Problem to solve:
Format every line of the material from the one containing "At what coordinates" down through the end as a Markdown table with the columns "No." and "Line", numbering the rows and skipping blank lines. Leave the pictures out of the answer.

Saved entries:
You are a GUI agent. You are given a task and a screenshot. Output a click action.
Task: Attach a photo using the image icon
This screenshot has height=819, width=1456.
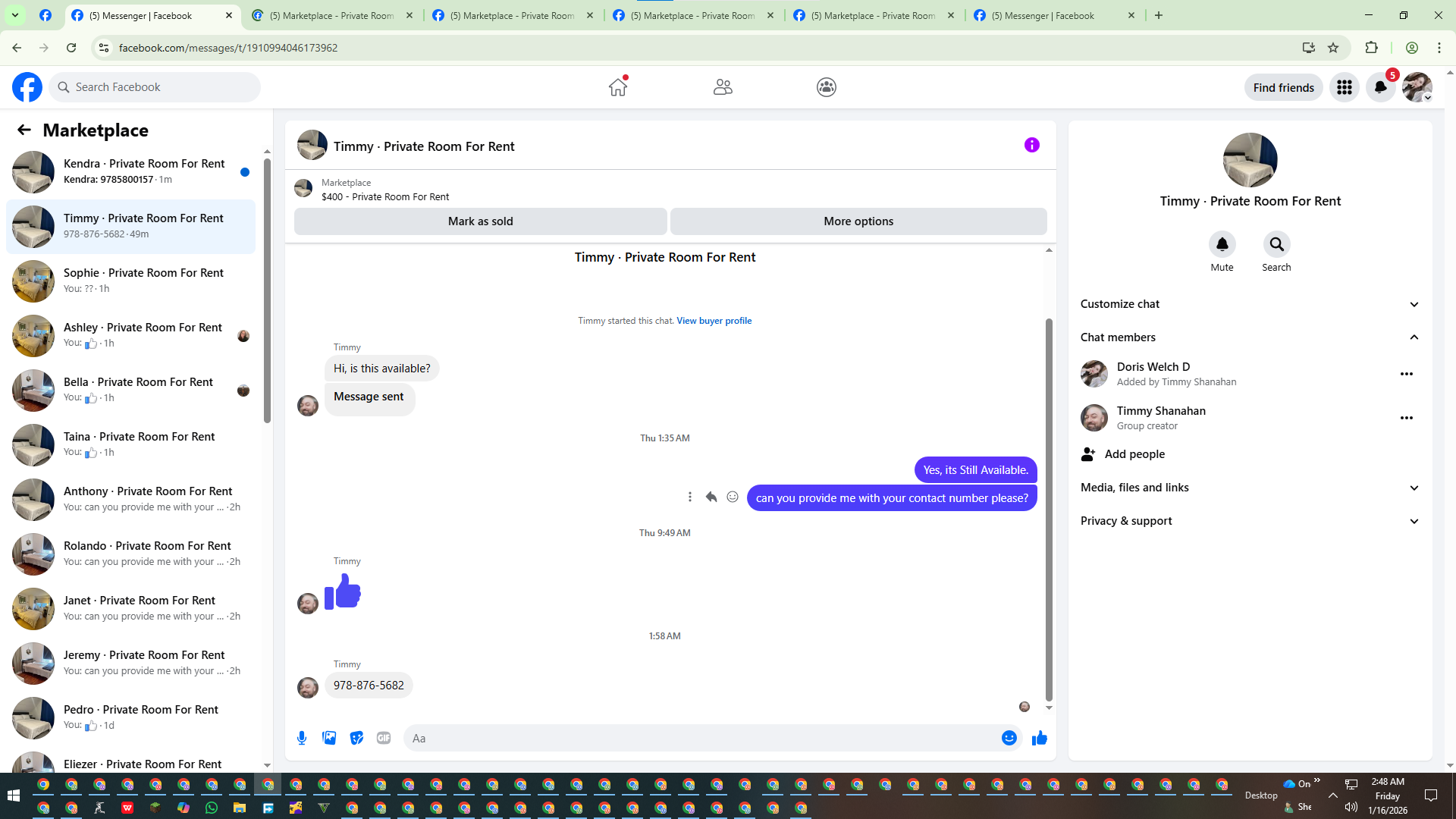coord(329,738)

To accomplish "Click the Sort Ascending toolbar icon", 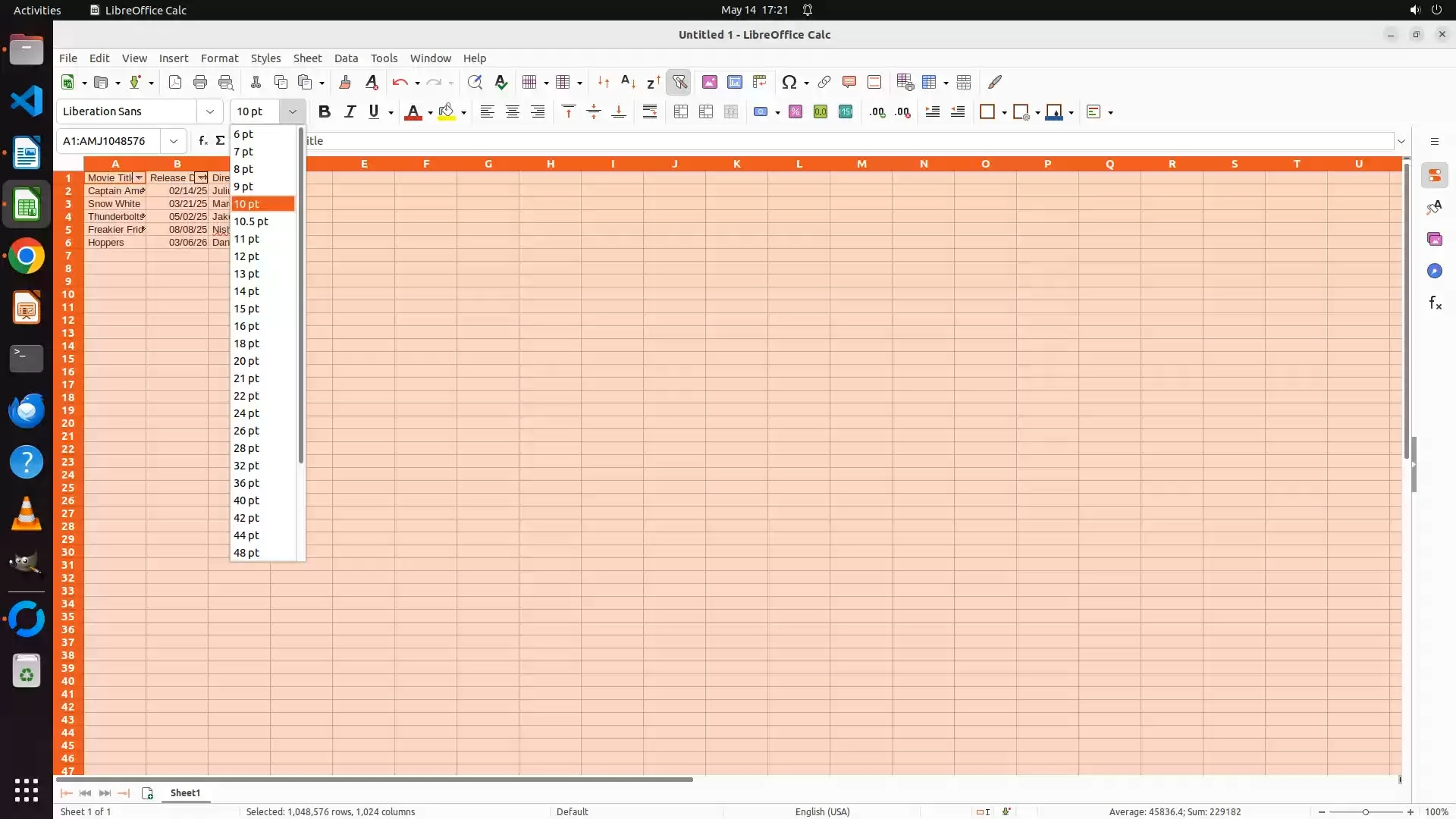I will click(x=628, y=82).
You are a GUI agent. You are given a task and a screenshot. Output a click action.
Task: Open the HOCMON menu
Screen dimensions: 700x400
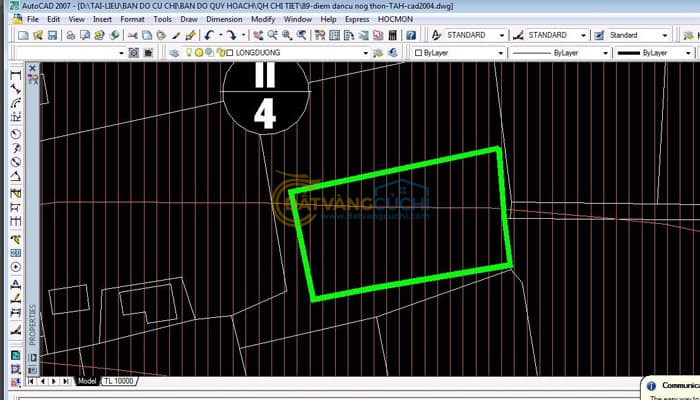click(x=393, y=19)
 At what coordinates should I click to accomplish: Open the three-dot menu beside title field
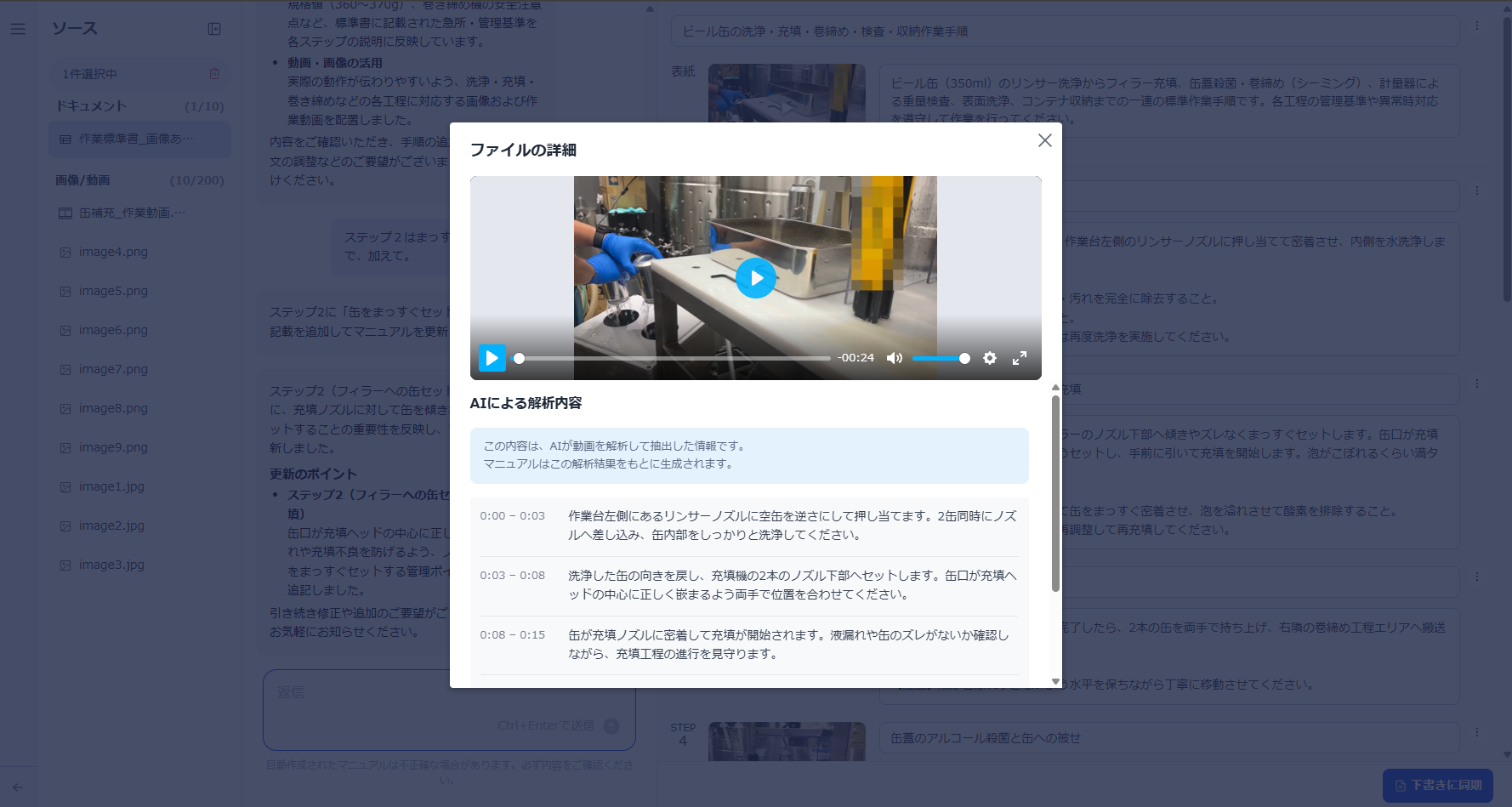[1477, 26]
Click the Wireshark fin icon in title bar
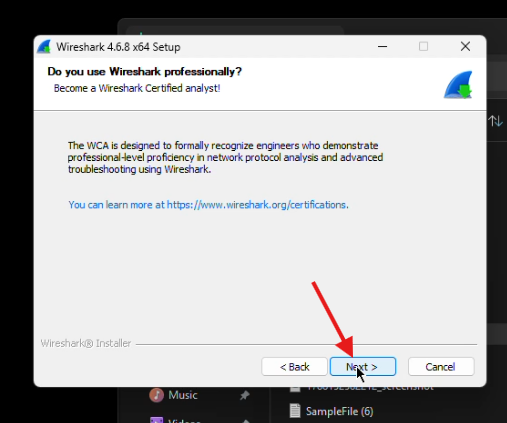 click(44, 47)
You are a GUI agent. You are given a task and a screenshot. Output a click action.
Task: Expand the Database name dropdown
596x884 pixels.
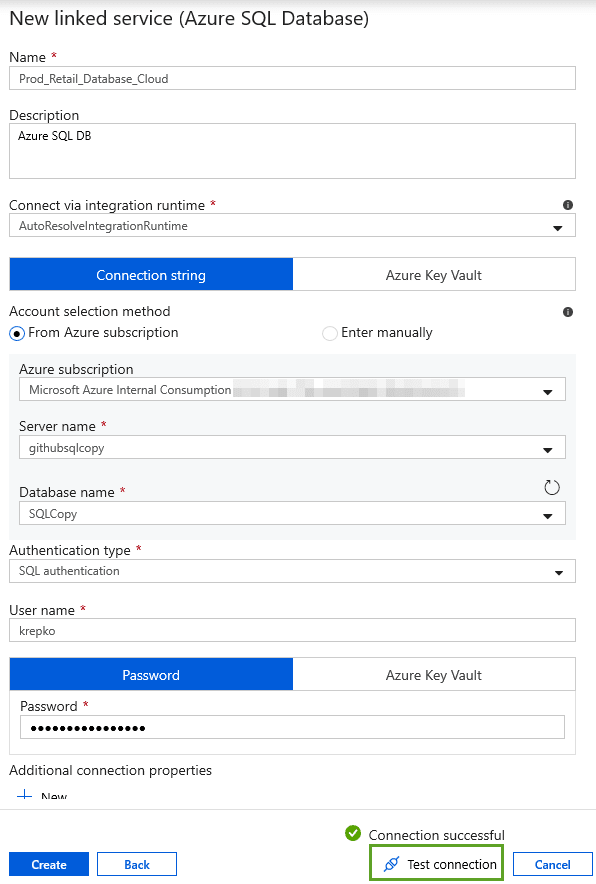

Task solution:
| No. | Line |
|---|---|
| 1 |  At what coordinates should I click to accomplish: Open the three-dot menu beside title field |
| 2 | [1477, 26] |
| 3 | Click the Wireshark fin icon in title bar |
| 4 |  click(44, 47) |
| 5 | You are a GUI agent. You are given a task and a screenshot. Output a click action. |
| 6 | Task: Expand the Database name dropdown |
| 7 | 596x884 pixels. |